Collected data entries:
** start **
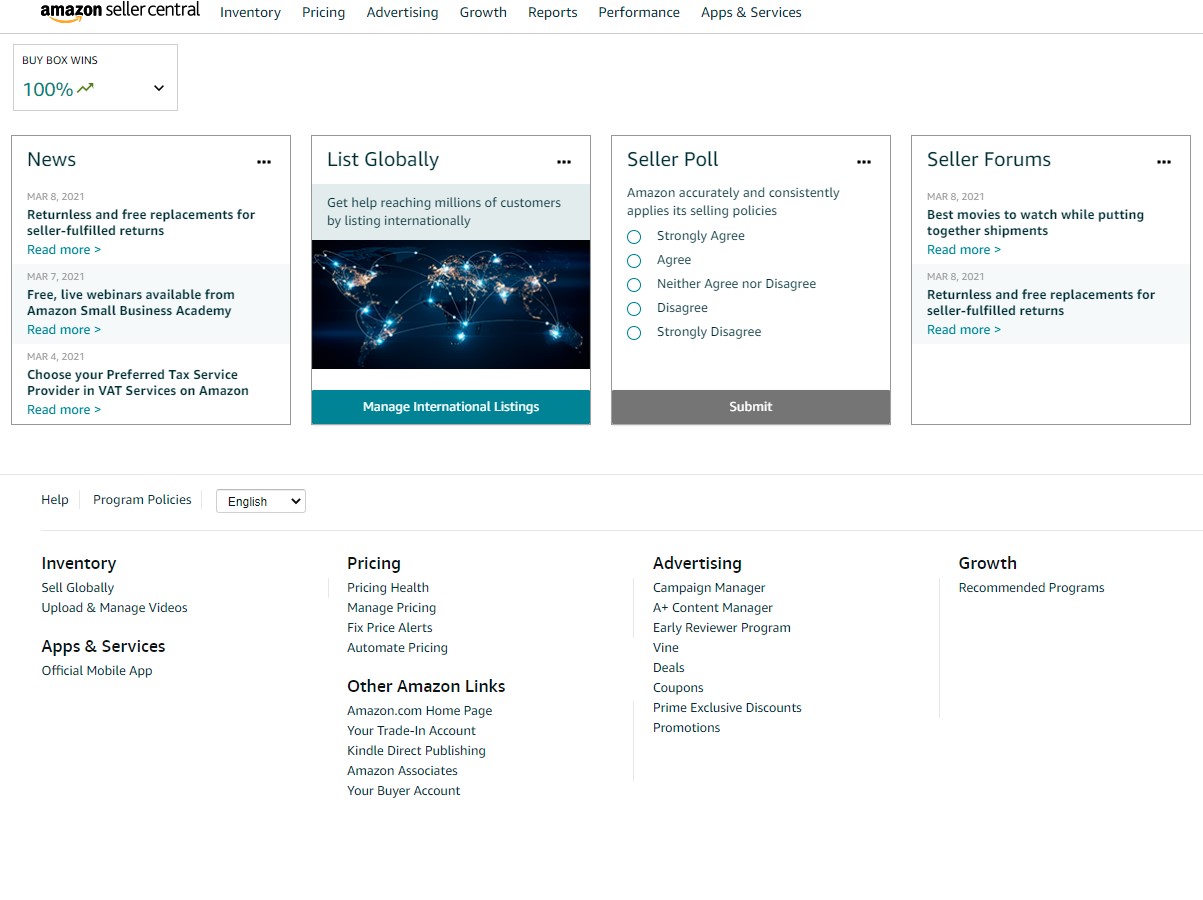
Task: Click the Manage International Listings button
Action: [451, 407]
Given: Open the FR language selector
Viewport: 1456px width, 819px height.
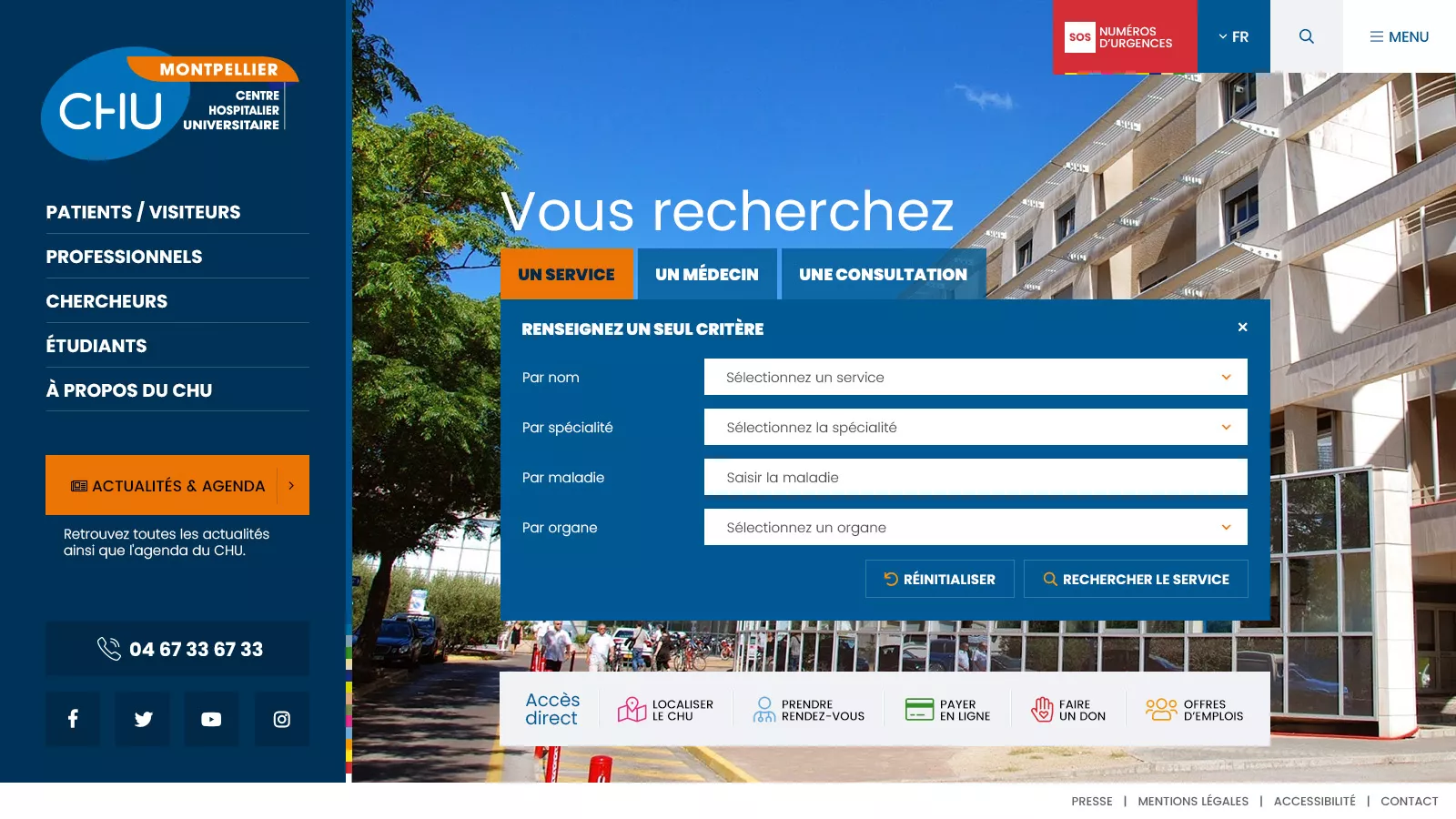Looking at the screenshot, I should pos(1233,36).
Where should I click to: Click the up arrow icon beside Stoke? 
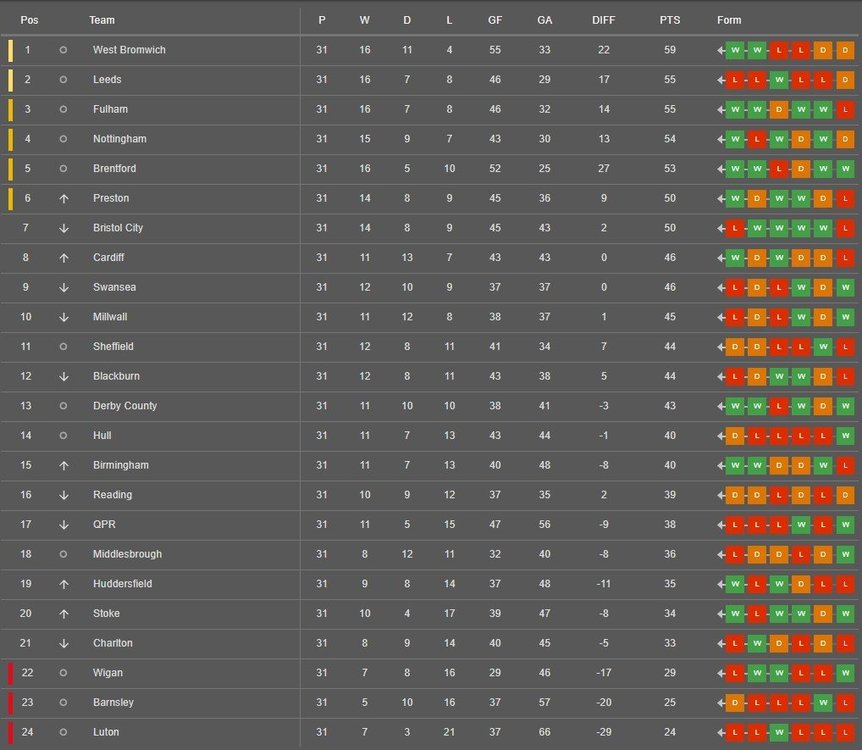[x=64, y=614]
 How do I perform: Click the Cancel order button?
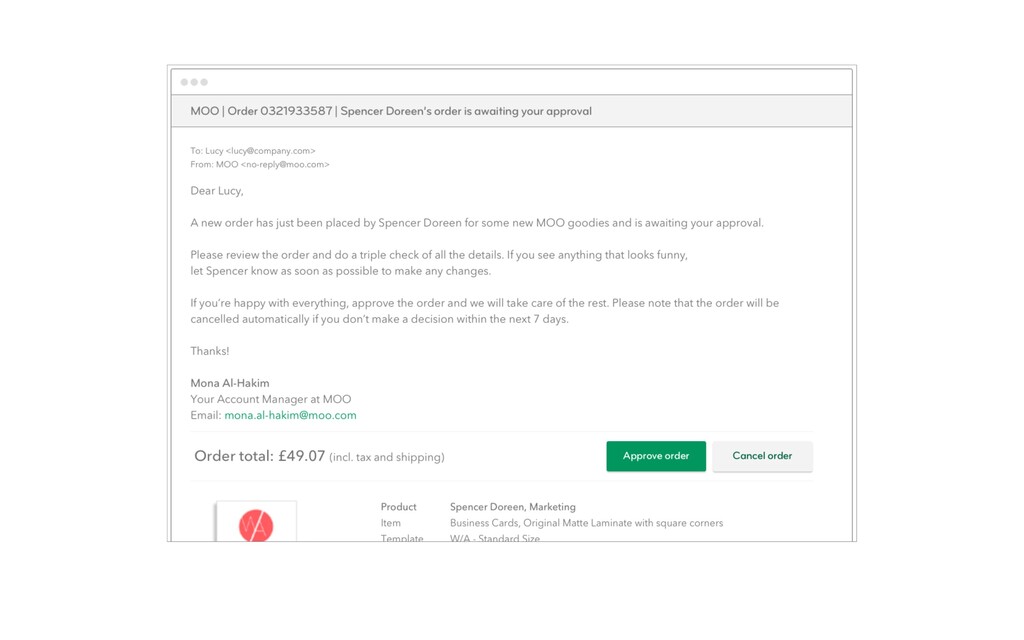coord(762,456)
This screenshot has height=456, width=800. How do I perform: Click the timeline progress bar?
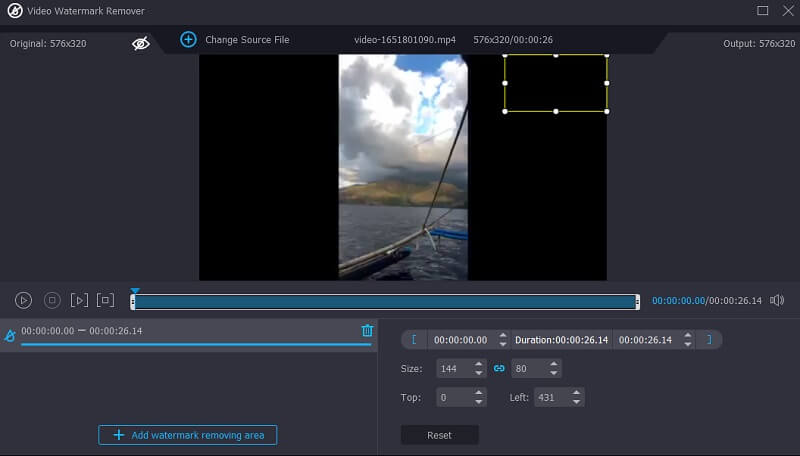pos(385,301)
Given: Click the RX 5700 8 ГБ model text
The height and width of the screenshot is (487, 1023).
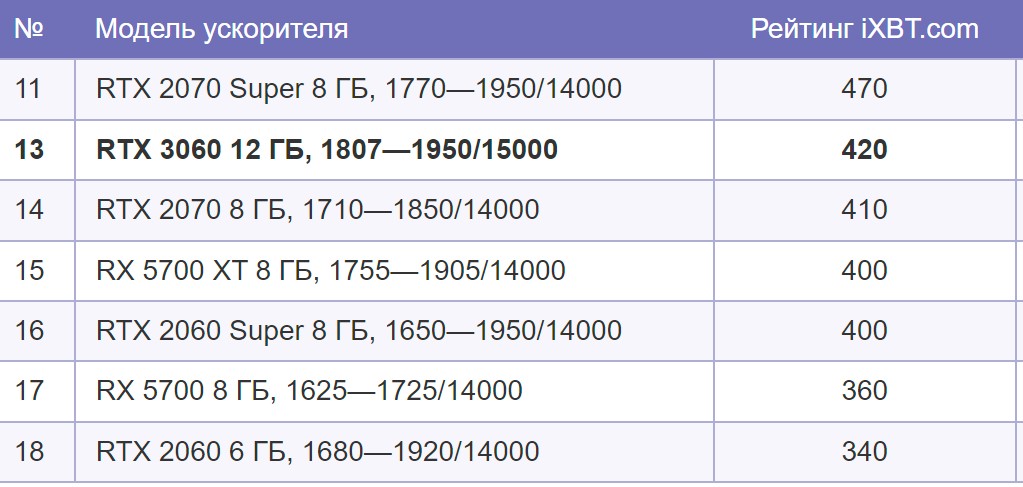Looking at the screenshot, I should 309,390.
** end **
Direction: Reproduce every one of the rows above verbatim, leaving out the pictures.

The answer:
Task: Click the Manage International Listings button
Action: [451, 407]
Given: Open the FR language selector
Viewport: 1456px width, 819px height.
Looking at the screenshot, I should pos(1233,36).
Where should I click to: Click the up arrow icon beside Stoke? 
[x=64, y=614]
 How do I perform: Click the Cancel order button?
coord(762,456)
This screenshot has height=456, width=800. How do I perform: Click the timeline progress bar?
pos(385,301)
Given: Click the RX 5700 8 ГБ model text
The height and width of the screenshot is (487, 1023).
Looking at the screenshot, I should 309,390.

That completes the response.